Right now, medical records in most hospitals include both electronic and paper files. But doctors in distant hospitals -- in Kansas and Maryland, for example -- find it extremely difficult and cumbersome to communicate under the current medical record-keeping system, because a paper record can only be in one place at a time.

King says that medical record administrators and health care professionals all over the country would like to convert medical records to electronic files. Then, Jenny’s doctor in Kansas could see her NIH record at any time and vice versa. King doubts that computers will fully take over the medical record-keeping process in the near future. The physician’s notes -- the "guts" of the patient record -- historically have been written by hand, and physicians who did not grow up in the computer age may be uncomfortable or unwilling to make the change to high technology charting. However, King believes that recent technological breakthroughs that allow physicians to "talk" to the computer -- continuous voice recognition -- will lead to full electronic record keeping in the next four to eight years.

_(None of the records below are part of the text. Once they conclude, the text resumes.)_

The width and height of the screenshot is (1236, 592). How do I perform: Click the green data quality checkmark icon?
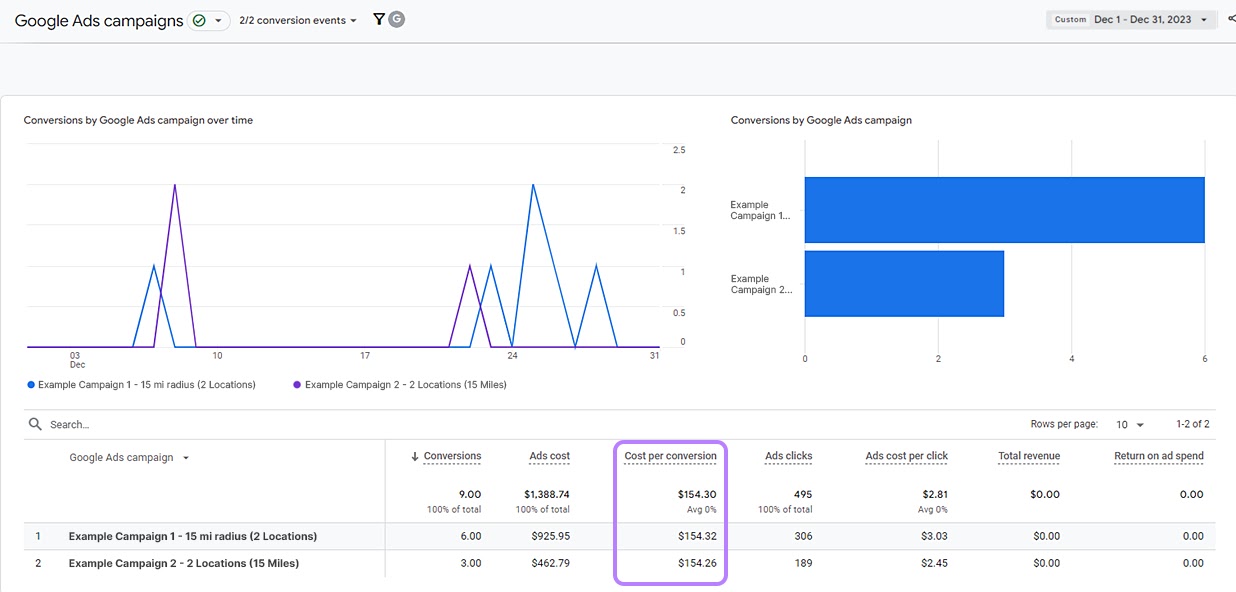197,19
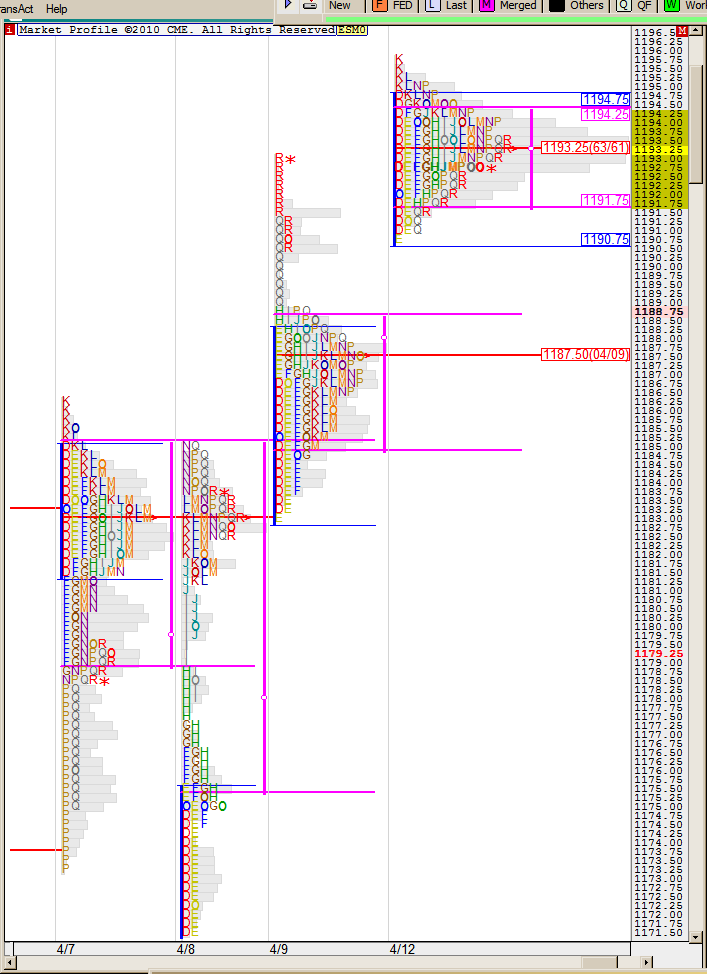Click the Q icon for QF
This screenshot has width=707, height=974.
click(x=623, y=5)
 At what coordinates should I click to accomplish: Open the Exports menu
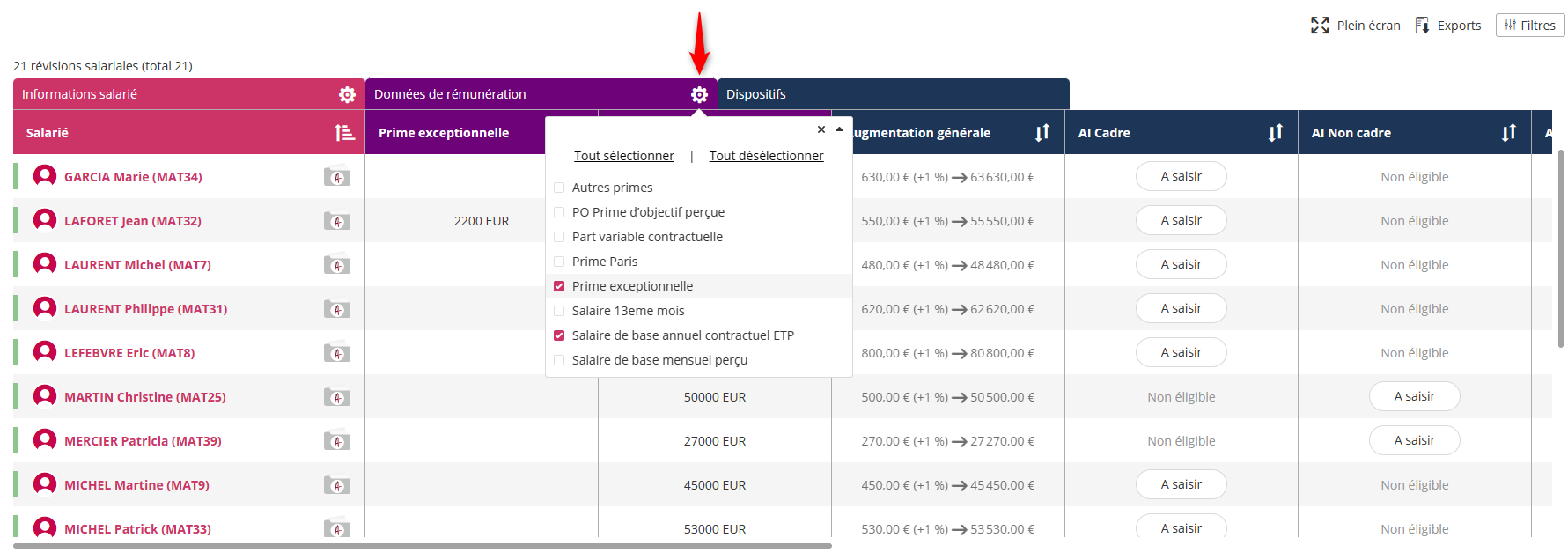(x=1448, y=26)
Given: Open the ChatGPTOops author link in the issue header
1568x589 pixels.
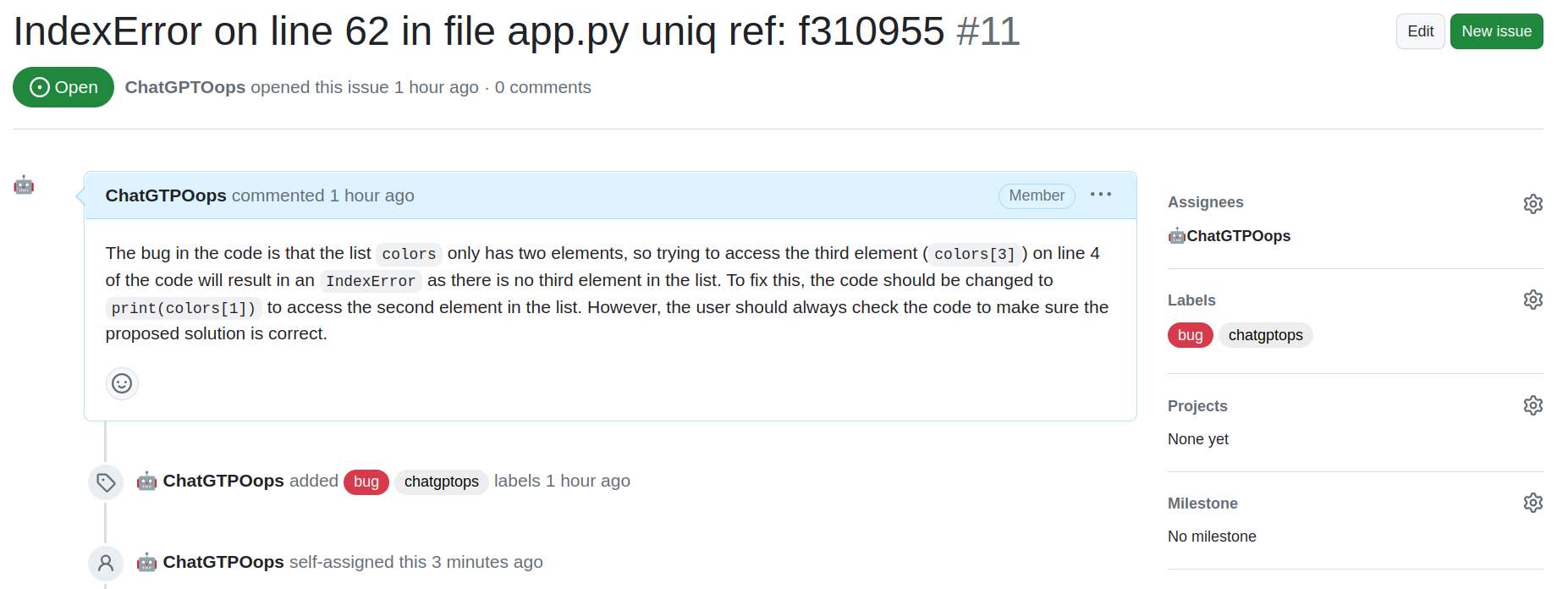Looking at the screenshot, I should 185,87.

"One of the standing jokes at our annual conventions," King says is that "no one ever plans to do this job...you just fall into it." And his own story illustrates this well. King was an insurance broker but was interested in changing his career. He chanced upon an article called "Hot Careers for Women" while leafing through a Redbook magazine his wife had bought. "Medical Records Administrator" was one of the professions listed, and the brief description piqued his interest. King went back to school to get a degree in records administration and ended up following a career path that landed him squarely at the crossroads.



1. King is one of a handful of persons in the United States who is credentialled as a Medical Records Administrator (the American Health Information Management Associations), a Corporate Records Manager (the Institute of Certified Records Managers), and a Medical Staff Coordinator (the National Association of Medical Staff Services).